Netherlands conducts large-scale cyber attack drill involving key infrastructure sectors

Organizations and agencies in the Netherlands, among others, organized an exercise to prepare for a large-scale cyber attack, as reported by NOS on Friday. Participants included government agencies, municipalities and safety regions, and employees from key infrastructure sectors.

While Russia's involvement in the exercise scenario was not explicitly stated, participants understood its implication. Hester Somsen, the director of cybersecurity at the National Coordinator for Counterterrorism and Security, acknowledged that a Russian cyber attack is "not a fictional, unthinkable scenario."

The exercise scenario featured commonly used software with a security flaw being actively exploited by a foreign government. Sam Berkhout, an ethical hacker at security company Fox-IT, developed specialized software for the exercise, which was installed on participants' computers. Included in the exercise was a backdoor in computer systems that, upon activation, would erase system data to hide the attackers' tracks. The participating cybersecurity experts were tasked with neutralizing this backdoor.

The exercise was not limited to cybersecurity experts; it also aimed to equip other government bodies and critical organizations to handle such a crisis effectively. It featured simulated parliamentary inquiries, requests for information from journalists, and citizen involvement.

The goal was to evaluate the government's readiness for a major cyber attack. "New European regulations also require us to think about this,” explained Somsen.
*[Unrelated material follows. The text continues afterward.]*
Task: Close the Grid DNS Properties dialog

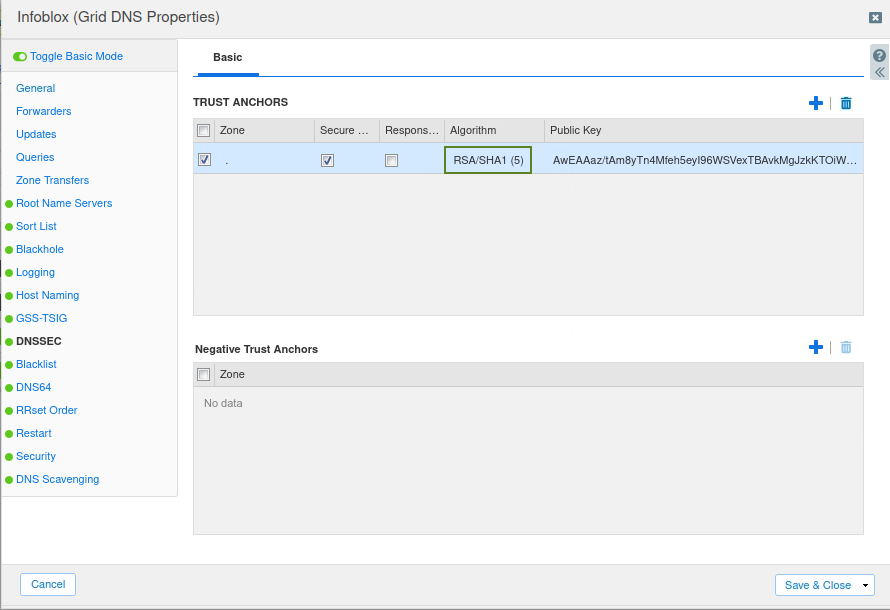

She emphasized the unique challenge of a digital crisis: unlike physical disasters like a broken dam where the problem is immediately evident, the cause of a digital crisis can remain unclear for a long time, potentially causing widespread public unrest.
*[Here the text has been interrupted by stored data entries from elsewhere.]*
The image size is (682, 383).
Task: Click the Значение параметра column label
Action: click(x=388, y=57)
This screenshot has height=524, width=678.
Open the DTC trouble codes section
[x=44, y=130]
A key conclusion from the exercise was the need for the government to clearly define which organizations and agencies should receive priority assistance in a real crisis. "There are not enough cybersecurity experts in the Netherlands to help everyone," stated Somsen.

Therefore, establishing a priority list of organizations that need immediate help is crucial, particularly those critical to sectors like electricity, telecommunications, and the distribution of oil and gas. "Deciding who should be helped first is ultimately a political decision,” Somsen concluded.

The findings from the cyber exercise will be presented next year to the Tweede Kamer, the lower house of the Dutch parliament.